Proposed solutions to the deposition, erosion, corrosion, and/or increased metal temperatures have included additional process equipment for the removal of the catalyst particulate entrained in the flue gas, selection of more corrosion resistant materials for the construction of FCC expander components, the use of coatings to improve the corrosion resistance of the base materials of the FCC expander, and the use of additional cooling steam. Each of these proposed solutions have been shown to be effective; however, certain drawbacks are present in each of these proposed solutions. For example, economic considerations may not allow for the additional cost of certain corrosion resistant materials or coating. In addition, the operation of the FCC expander may limit the thickness of the coating, thereby limiting the selection of coating depending on the base material employed. Also, the additional process equipment utilized to further separate the catalyst particulate from the flue gas may enlarge the footprint of the plant or facility, which may be limited in certain environments. Further, the use of additional cooling steam may increase the cost of utility steam consumption and the likelihood of erosion of the rotor disc and rotor blades.
What is needed, therefore, is an improved system and method for cooling the FCC expander components while reducing the erosion and corrosion of the FCC expander components subjected to hot, catalyst particulate laden flue gas produced from the FCC process.

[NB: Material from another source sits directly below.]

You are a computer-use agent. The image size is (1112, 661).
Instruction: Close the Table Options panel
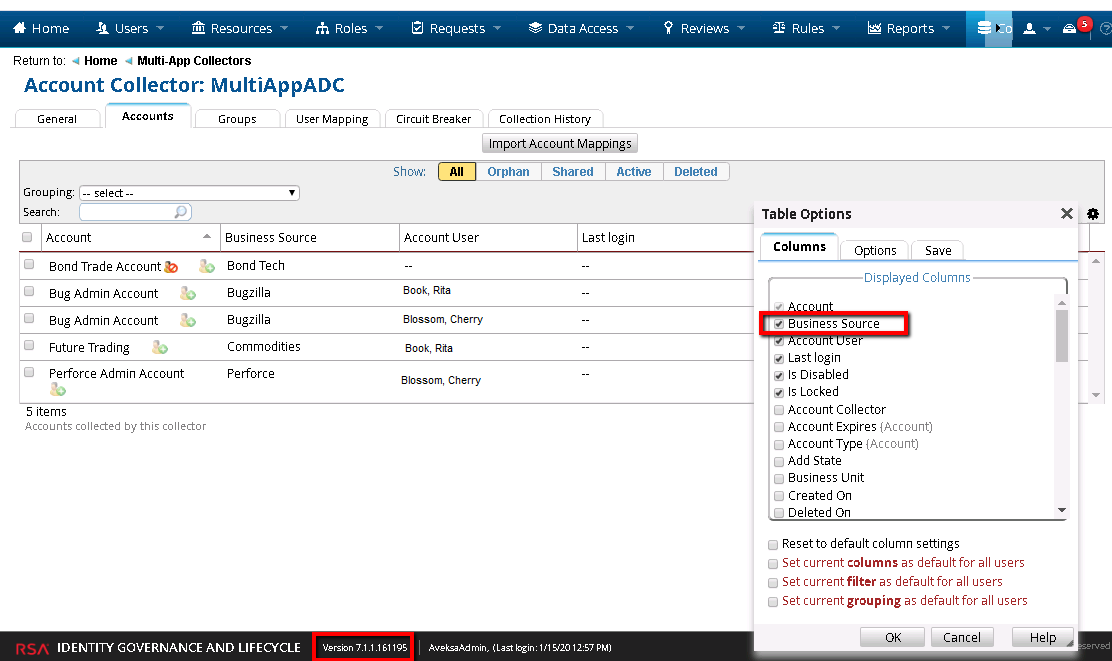point(1066,214)

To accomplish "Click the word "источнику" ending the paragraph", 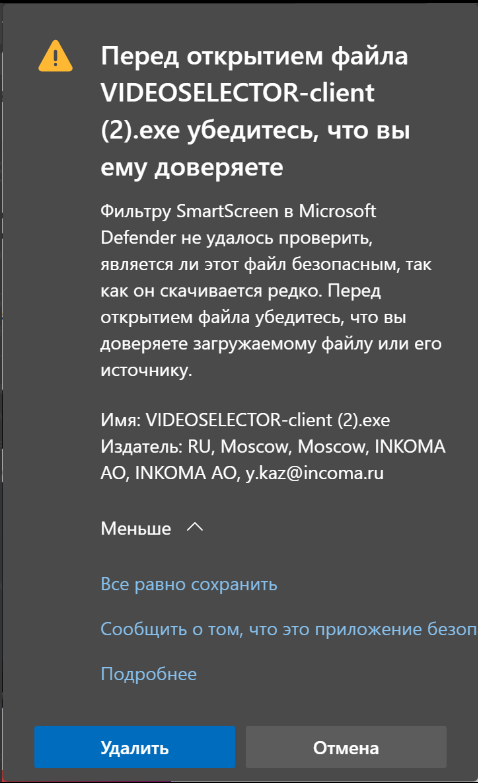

Embodiments of the disclosure may provide a system for cooling a rotor assembly disposed within a cavity of an expander fluidly coupled with a cooling source. The system may include an annular body disposed on a rim of a rotor disc of the rotor assembly. The rotor disc may be configured to rotate about a center axis of the expander. An outer radial surface of the rotor disc may define a plurality of slots circumferentially about the center axis. The annular body may include a first axial portion including a plurality of axial ribs disposed on and circumferentially about the rim of the rotor disc, each axial rib and an adjacent axial rib forming an axial slot therebetween. The annular body may also include a radial portion extending radially outward from the first axial portion and spaced from the rotor disc forming an annular gap therebetween. The annular gap and the axial slots may form at least one fluid passageway fluidly coupling the cooling source and the rotor assembly. The annular body may further include a second axial portion extending axially from the radial portion and including a plurality of teeth having a saw tooth configuration. The system may also include a plurality of seal members. Each seal member may be disposed between respective platforms of adjacent rotor blades, each rotor blade including a root fitted in a respective slot of the plurality of slots. Each seal member may be configured to substantially prevent a flue gas flowing though the expander from entering the cavity.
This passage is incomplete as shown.